For a team of researchers from the University of Cincinnati, who presented their results at the recent meeting for the American Chemical Society, this was the best excuse ever to buy more coffee. The electrode coatings are so effective that they can pick up amounts of neurotransmitters that are barely there. Neuroscientists usually detect these chemicals, which brain cells transmit as directions for what they want other cells to do, with microelectrodes made of extremely thin carbon fibers. These are produced through a long, expensive process that involves harmful substances. Coffee cuts cost and time and solves pollution problems.
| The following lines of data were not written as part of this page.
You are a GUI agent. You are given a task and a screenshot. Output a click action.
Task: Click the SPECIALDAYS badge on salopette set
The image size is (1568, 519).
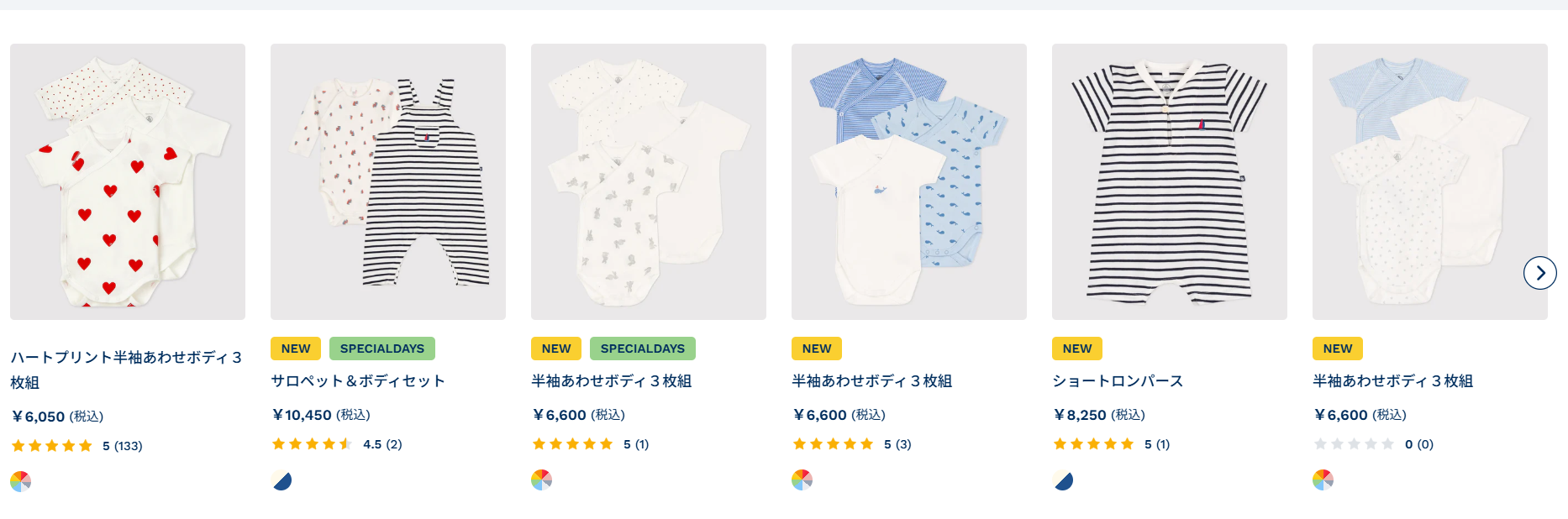382,349
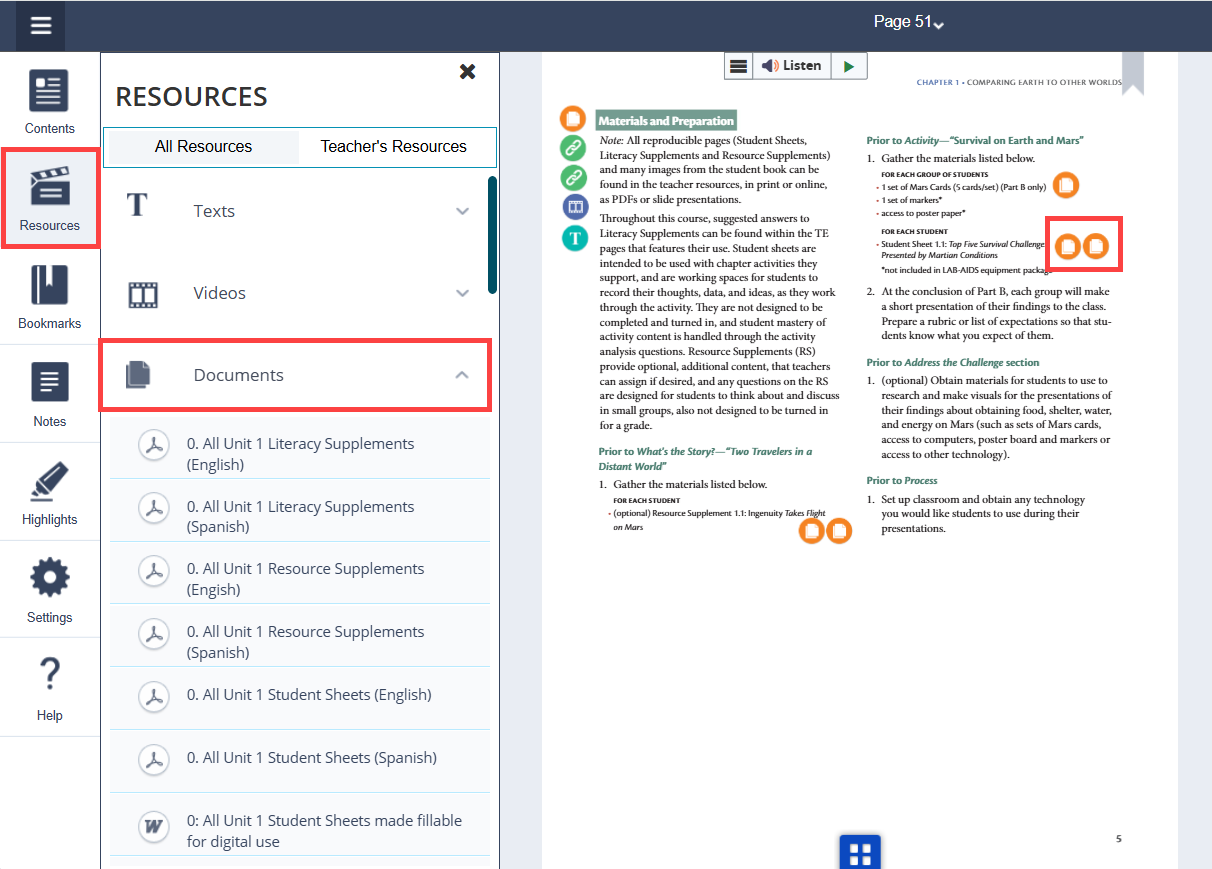Select the All Resources tab

pyautogui.click(x=203, y=146)
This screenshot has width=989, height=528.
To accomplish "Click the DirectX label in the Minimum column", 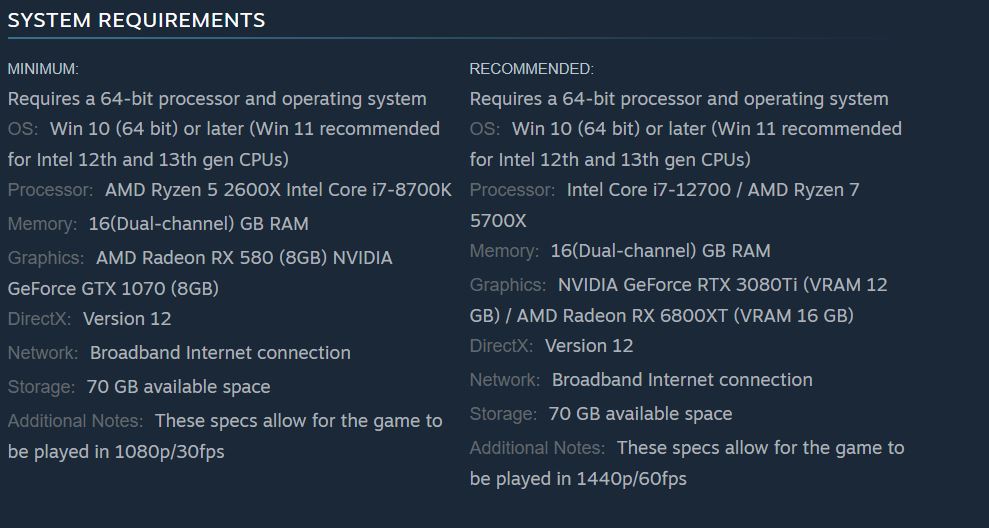I will pos(40,319).
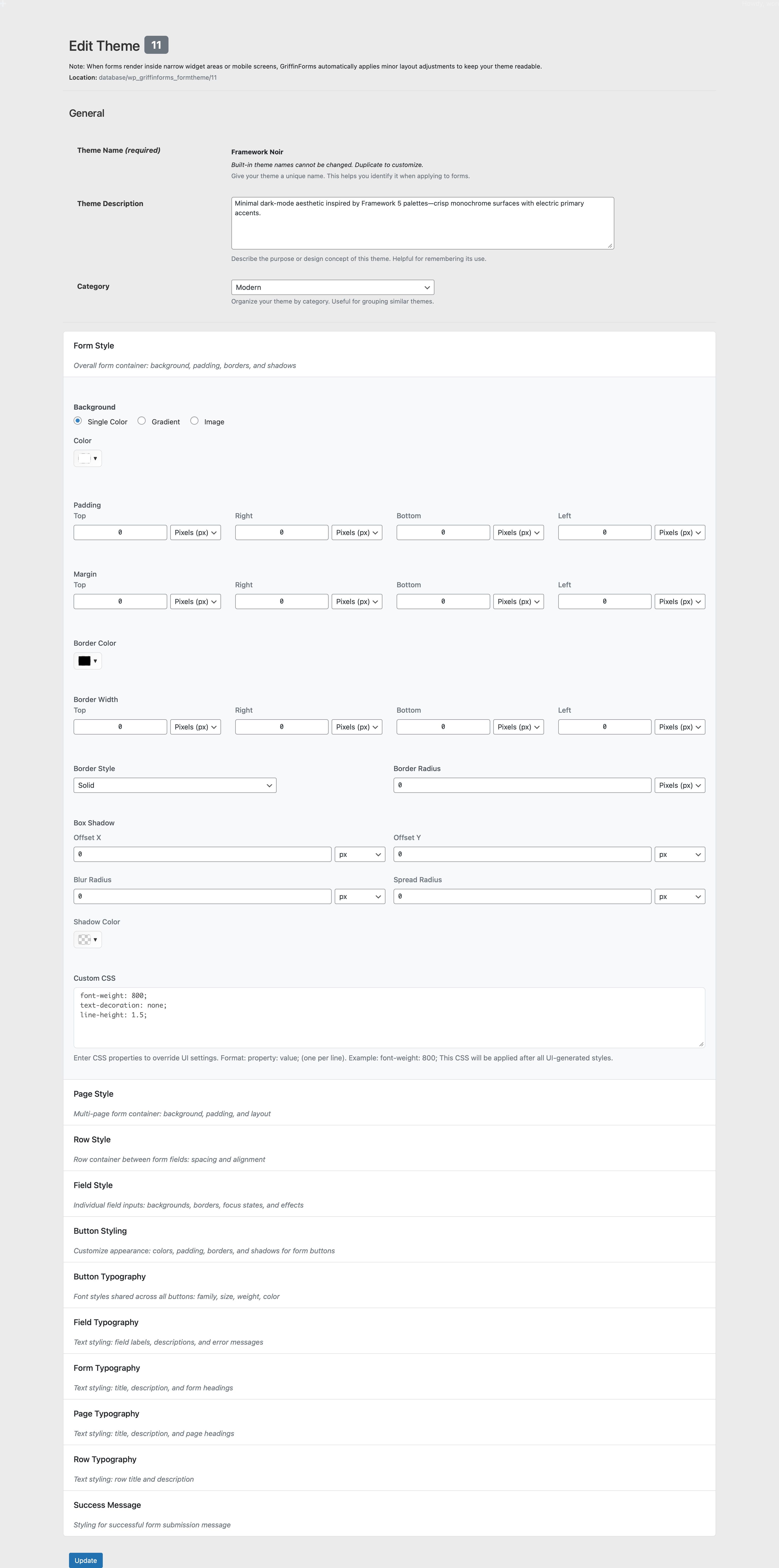This screenshot has width=779, height=1568.
Task: Open the Shadow Color picker
Action: [x=87, y=939]
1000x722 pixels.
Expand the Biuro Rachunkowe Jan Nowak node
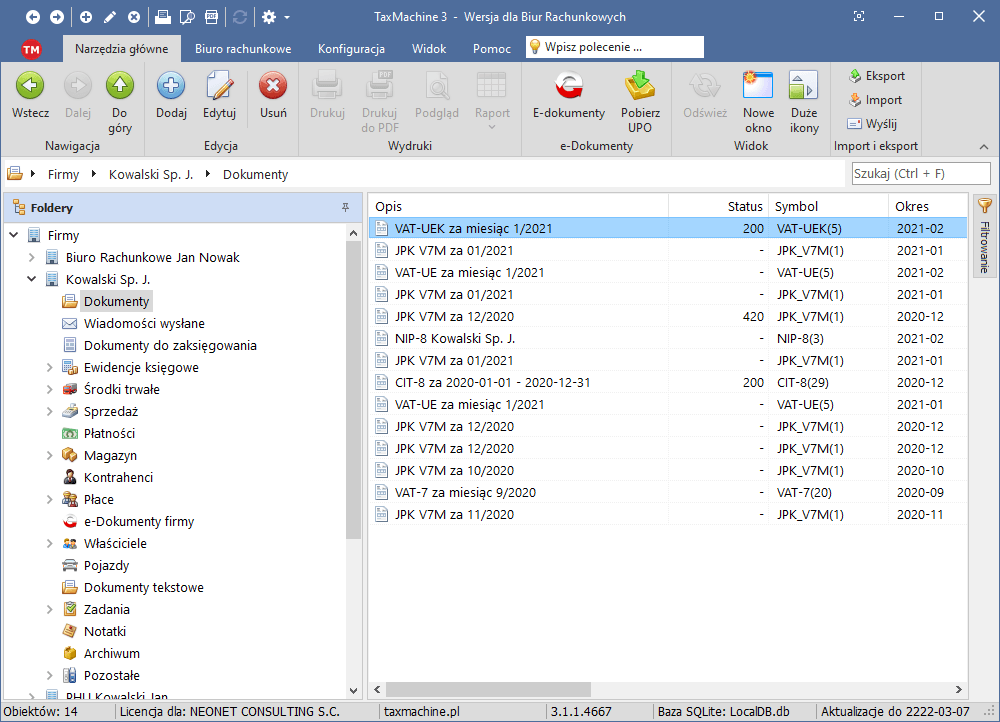click(x=31, y=258)
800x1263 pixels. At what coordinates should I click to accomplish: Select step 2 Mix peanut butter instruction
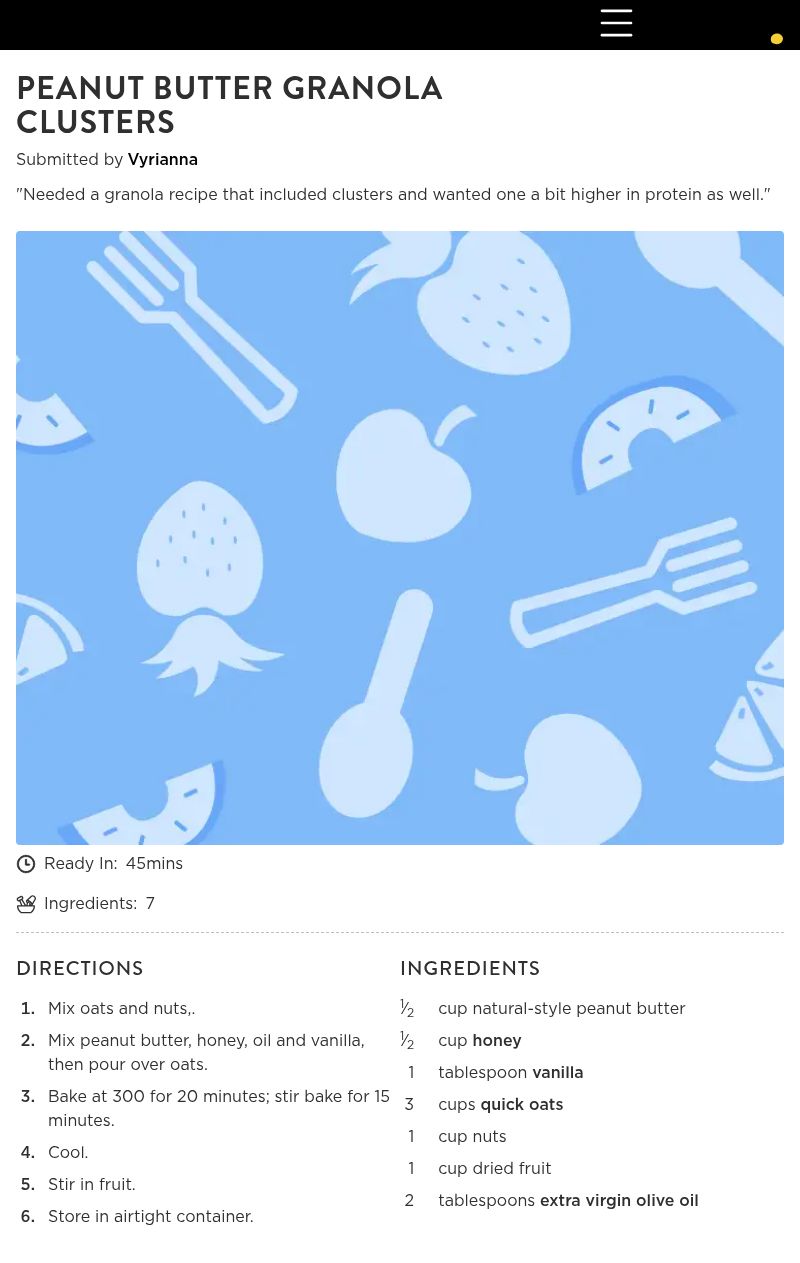(x=206, y=1053)
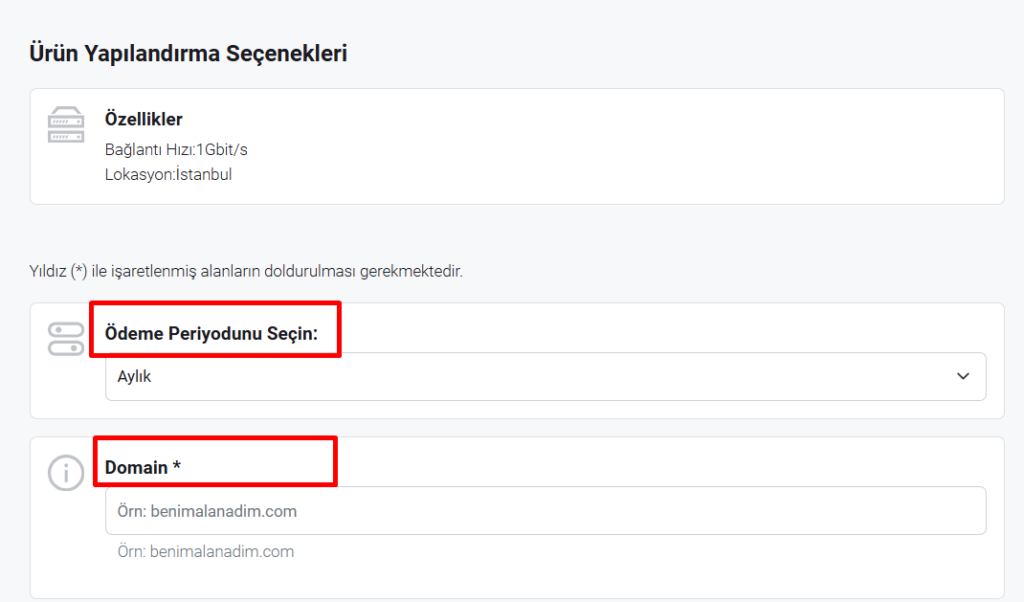Focus the Domain input field with benimalanadim.com placeholder

click(545, 511)
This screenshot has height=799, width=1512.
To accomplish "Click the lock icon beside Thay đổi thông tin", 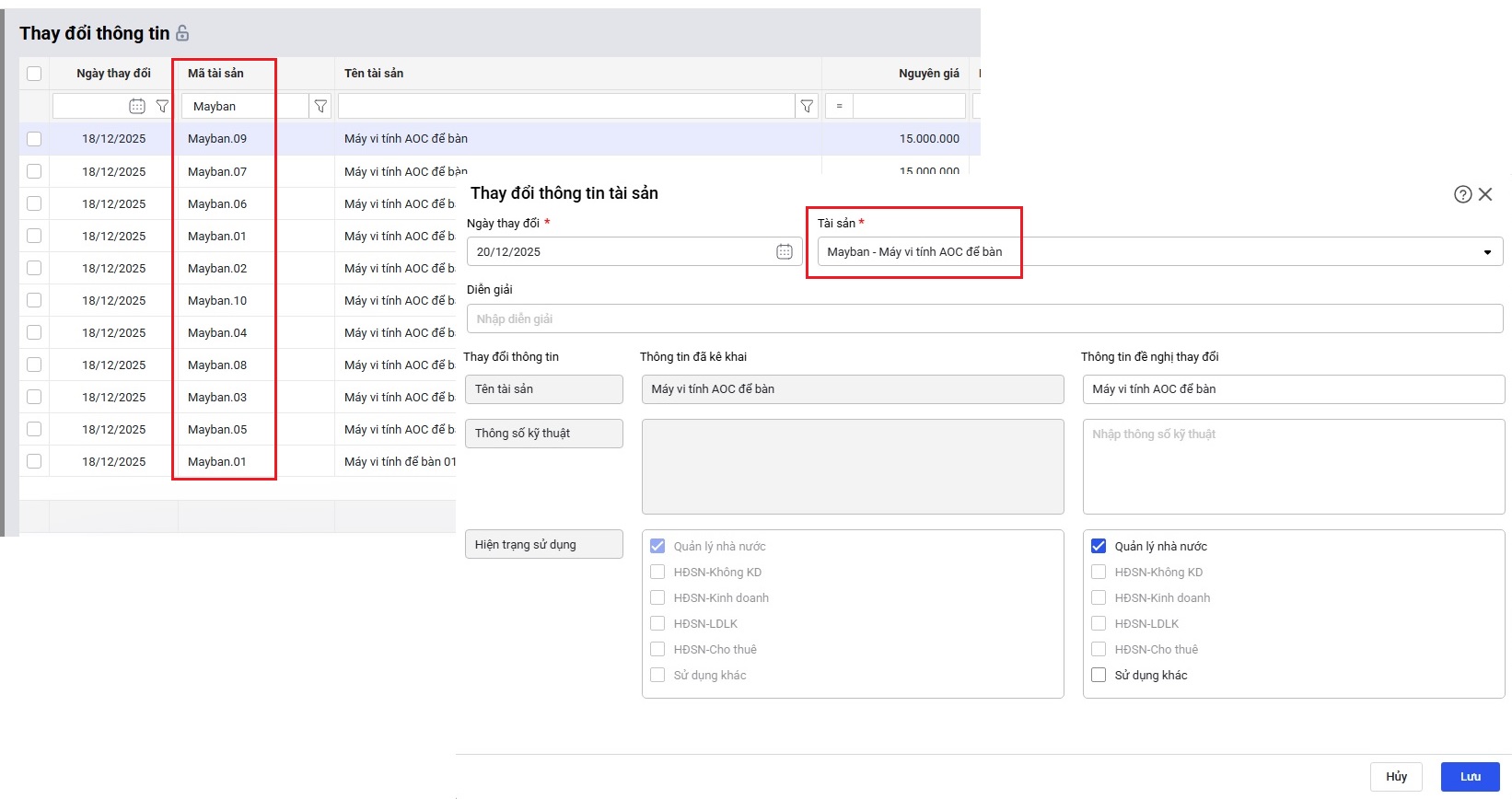I will coord(182,33).
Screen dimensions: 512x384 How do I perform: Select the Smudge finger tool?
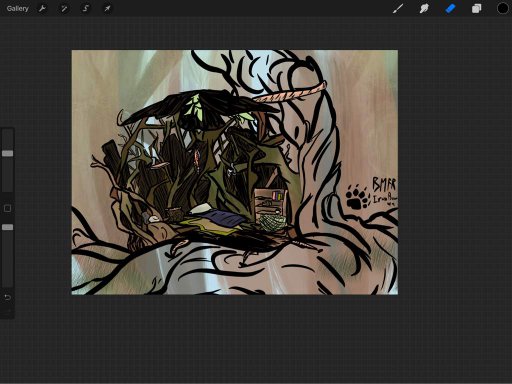click(x=424, y=8)
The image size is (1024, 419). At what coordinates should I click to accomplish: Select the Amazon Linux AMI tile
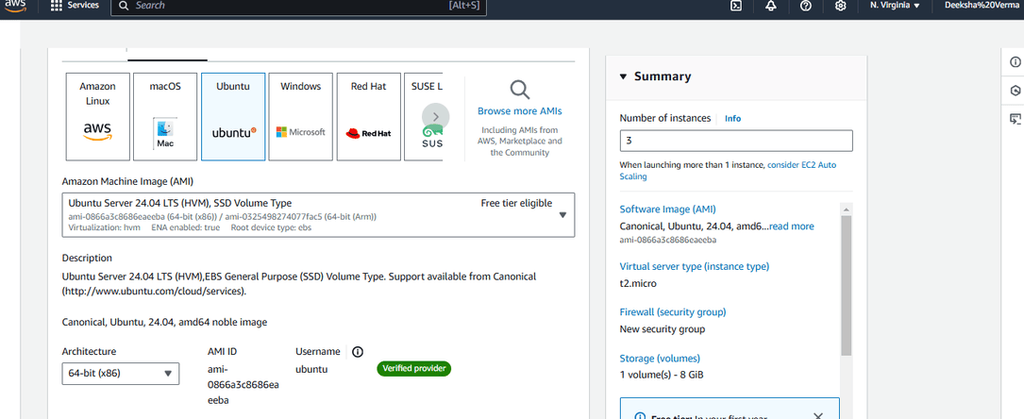click(97, 117)
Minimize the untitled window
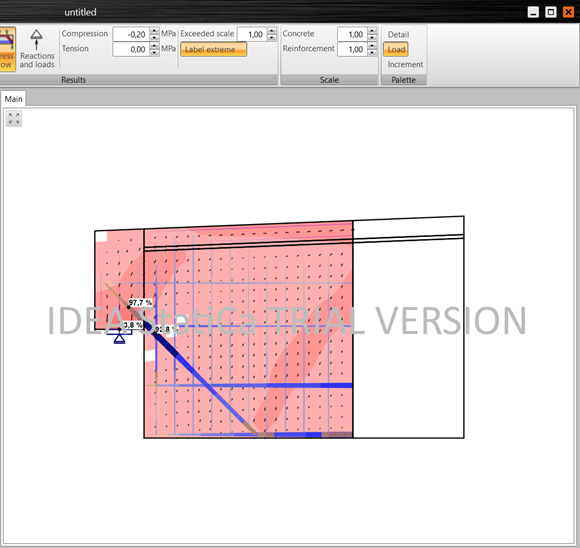580x548 pixels. (533, 12)
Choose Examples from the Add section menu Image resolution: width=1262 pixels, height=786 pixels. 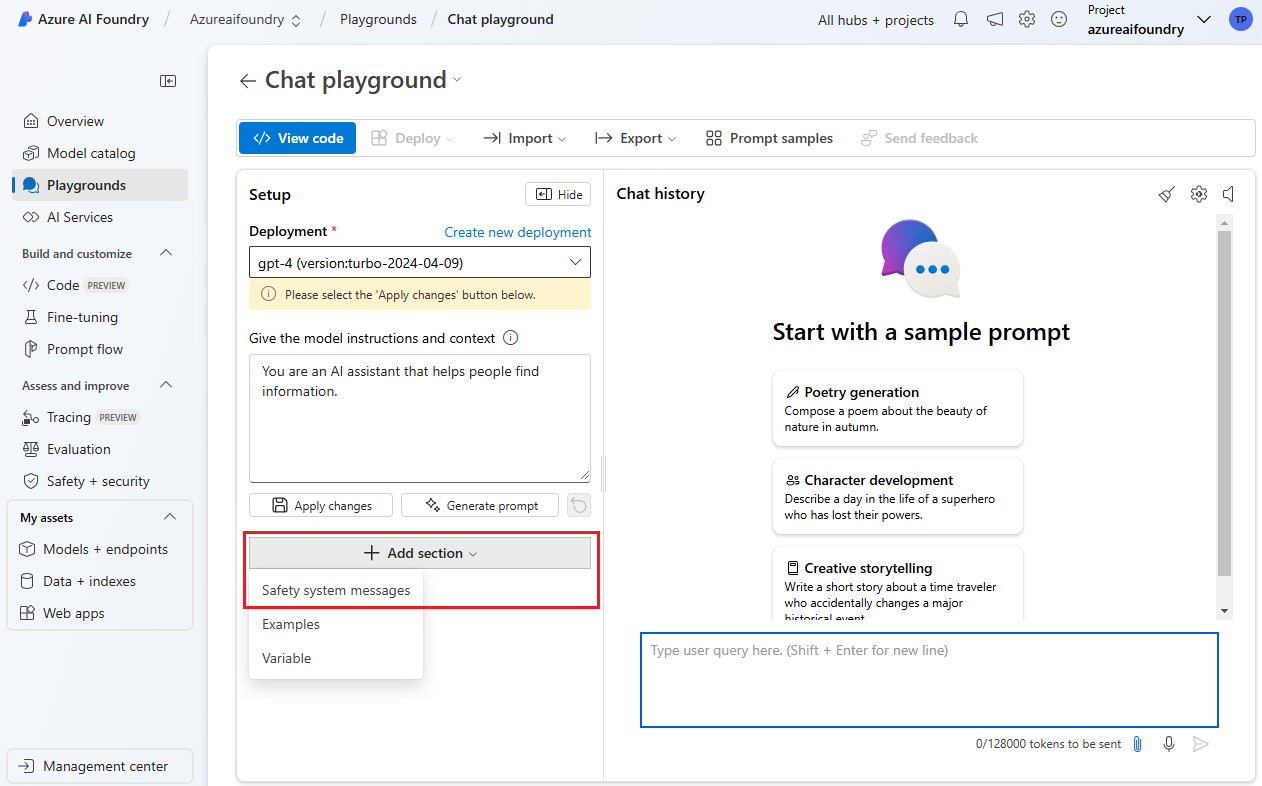click(x=291, y=625)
Dopamine, which the research team was looking for, is one of the seven main neurotransmitters in the brain. Grabbing that morning latte might mean a jolt of dopamine for hardcore coffee lovers. This is the famous — or infamous, depending on how you see it — chemical that switches on feelings of pleasure known as a “dopamine rush.” Unfortunately, this effect that can keep you coming back for more has also linked dopamine to addiction. The brain still needs this hormone despite its negative associations. Having a dopamine deficiency can mean everything from memory loss to gastrointestinal issues to severe depression.

Adjusting levels of dopamine or any neurotransmitter means knowing how much is being produced by the brain. This is where microelectrodes, which can find that out along with other neurobiological functions, come in. Making these sensors out of the carbon in coffee grounds required heating the grounds to extreme temperatures, then adding a potassium hydroxide solution to activate the carbon and create holes for a porous structure. To get rid of unwanted byproducts, more heat was applied under nitrogen gas, leaving behind a thick ooze.

To get to the carbon, that viscous mixture needed to be diluted with water. Carbon fiber electrodes were then dipped into it for an invisibly thin coating of porous carbon. Both coated and uncoated electrodes were put through a technique known as fast-scan cyclic voltammetry, which can detect neurotransmitters at speeds under a second, as rapidly as they are released in the brain. The electrode was zapped with superfast voltage that kept changing in intensity, so it would oxidize and reduce dopamine from one pulse to the next.

Turns out the gunk left in your coffee filter could lead to some mind-blowing advancements in neurology. Those electrodes with the coating of porous carbon ended up being more sensitive to dopamine. Dopamine generated the oxidative current at the end of the electrode, and the oxidative current levels the coated fibers could reach were found to be triple what the uncoated fibers were capable of. The porous coating gave each electrode a larger surface area, with the added plus of adsorbing more dopamine molecules and having pores to trap them with.

More research is brewing. The team is looking to make the carbon fibers themselves from the porous carbon that comes out of coffee grounds. This would result in a completely porous electrode that has added surface area and more openings for dopamine molecules to run into momentarily, which could also make detection faster. They just need to keep drinking coffee.